Kovacoglu co-founded the company in 2007. It operates four lifestyle websites focused on health and beauty. The sites offer a mix of articles, how-to guides and expert tips written by Total Beauty’s editorial staff and consumer reviews for a variety of products.

The company doesn’t sell the packaged goods that it reviews. Instead, it makes the majority of its money through advertising and sponsored articles.

Kovacoglu would not disclose the private company’s financials, but said advertising makes up about 90 percent of revenue. The company has around 40 employees and is headquartered near the beach. The websites have a combined audience of more than 12 million each month.

Total Beauty is part of a wave of new-media websites that provide a mix of how-to articles and expert tips, including Demand Media Inc. in Santa Monica that operates a number of sites including beauty site TypeF.com.

Rebecca Lieb, an analyst with Altimeter Group in New York, said websites like TotalBeauty.com and TypeF.com are now competing to fill a role that magazines such as Cosmopolitan and Glamour have long held.

“Sites like this are doing what magazines have done for decades,” she said. “They create a consumer lifestyle environment that serves a stated purpose and contextualizes advertising.”

The mix of editorial content and consumer reviews sets Total Beauty apart from other beauty websites, said Krista Garcia, an analyst with eMarketer in New York. She said such sites as Total Beauty are becoming more popular with consumers.

“There’s just too much information out there,” Garcia said. “People want to have more than just products presented to them. They want to have some sort of editorial voice that comes along with it.”

Industry research

So why the jump from product reviews to market research?

Kovacoglu, who previously worked in marketing for Cincinnati packaged goods conglomerate Procter & Gamble, said he discovered a few years ago that he could turn customer reviews into information that beauty companies would be willing to buy.

“What we realized is that we have a ton of users across thousands of brands and dozens of categories,” he said. “It’s a wealth of information that we can gather.”

Total Beauty began conducting sample surveys for companies by offering consumers free product samples in exchange for their response to questions about the product.
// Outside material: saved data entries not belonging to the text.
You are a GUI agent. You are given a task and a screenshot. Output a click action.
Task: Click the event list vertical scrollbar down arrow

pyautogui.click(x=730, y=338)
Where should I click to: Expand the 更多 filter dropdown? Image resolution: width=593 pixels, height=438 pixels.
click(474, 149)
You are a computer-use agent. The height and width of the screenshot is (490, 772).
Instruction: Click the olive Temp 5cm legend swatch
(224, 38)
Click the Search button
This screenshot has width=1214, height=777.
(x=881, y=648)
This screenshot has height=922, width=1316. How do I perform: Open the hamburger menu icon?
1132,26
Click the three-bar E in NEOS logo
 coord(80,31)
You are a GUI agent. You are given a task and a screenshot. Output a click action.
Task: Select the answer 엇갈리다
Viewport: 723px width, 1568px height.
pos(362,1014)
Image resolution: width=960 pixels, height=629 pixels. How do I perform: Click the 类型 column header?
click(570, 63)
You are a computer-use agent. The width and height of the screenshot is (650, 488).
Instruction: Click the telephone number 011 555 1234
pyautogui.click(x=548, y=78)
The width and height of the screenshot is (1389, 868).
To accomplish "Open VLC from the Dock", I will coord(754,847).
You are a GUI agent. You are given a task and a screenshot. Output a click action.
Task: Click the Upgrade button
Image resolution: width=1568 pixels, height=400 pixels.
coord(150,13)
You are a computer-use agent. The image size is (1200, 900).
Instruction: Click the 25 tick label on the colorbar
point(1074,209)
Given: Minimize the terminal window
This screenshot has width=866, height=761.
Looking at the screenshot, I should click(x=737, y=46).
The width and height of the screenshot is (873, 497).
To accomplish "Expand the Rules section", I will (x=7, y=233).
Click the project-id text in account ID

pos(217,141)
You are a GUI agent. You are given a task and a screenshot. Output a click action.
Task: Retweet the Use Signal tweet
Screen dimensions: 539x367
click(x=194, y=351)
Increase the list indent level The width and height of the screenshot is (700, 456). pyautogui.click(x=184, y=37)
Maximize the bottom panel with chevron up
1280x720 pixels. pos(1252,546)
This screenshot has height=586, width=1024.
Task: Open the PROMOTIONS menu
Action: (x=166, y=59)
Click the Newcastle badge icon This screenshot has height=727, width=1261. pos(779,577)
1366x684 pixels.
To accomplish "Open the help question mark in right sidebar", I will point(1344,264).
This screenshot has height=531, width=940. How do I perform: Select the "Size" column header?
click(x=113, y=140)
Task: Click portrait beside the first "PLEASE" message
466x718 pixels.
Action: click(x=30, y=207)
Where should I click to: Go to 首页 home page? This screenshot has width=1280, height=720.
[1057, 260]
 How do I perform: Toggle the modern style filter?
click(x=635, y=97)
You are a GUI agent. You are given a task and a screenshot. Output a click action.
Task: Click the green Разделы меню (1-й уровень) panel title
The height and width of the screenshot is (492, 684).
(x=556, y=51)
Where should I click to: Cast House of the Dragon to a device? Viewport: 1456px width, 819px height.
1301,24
It also worked on other commissioned research projects.

For example, when Oldsmar, Fla., hair care company Samy Co. wanted to change the packaging for its shampoos, conditioners and other products in 2009, it hired Total Beauty to research what customers wanted. It turned out customers liked the products’ bright colors but found the labeling confusing.

Roger Salazar, the former head of marketing for Samy who is now a beauty industry consultant, said Total Beauty’s research saved the company money it would have spent changing packages.

“Total Beauty helped me report back to the management team not to do the major facelift,” Salazar said. “That translated into tens of thousands of saved revenue for not having gone down that route.”

Although Salazar could have used any number of market research firms for the project, he said he hired Total Beauty because it focuses specifically on his industry.

Until now, the company has focused on its editorial content and consumer reviews, with less emphasis on research. Kovacoglu said he wants to expand Total Beauty’s research business by posting its industry research reports. The company will release several reports on different topics this year and complete frequent updates on its primary report, “Get Added to the Shopping Cart.”

The reports are free to download from Total Beauty’s website. Kovacoglu said he hopes those reports will entice beauty product companies to then commission more in-depth research, which costs between $25,000 and $350,000, like the type it did for Samy.

But Altimeter’s Lieb noted that health and beauty companies already have many choices on where to go for market research.

“Becoming the undisputed expert in a space as crowded as beauty is a very ambitious goal,” she said. “I don’t know that there ever will be one expert.”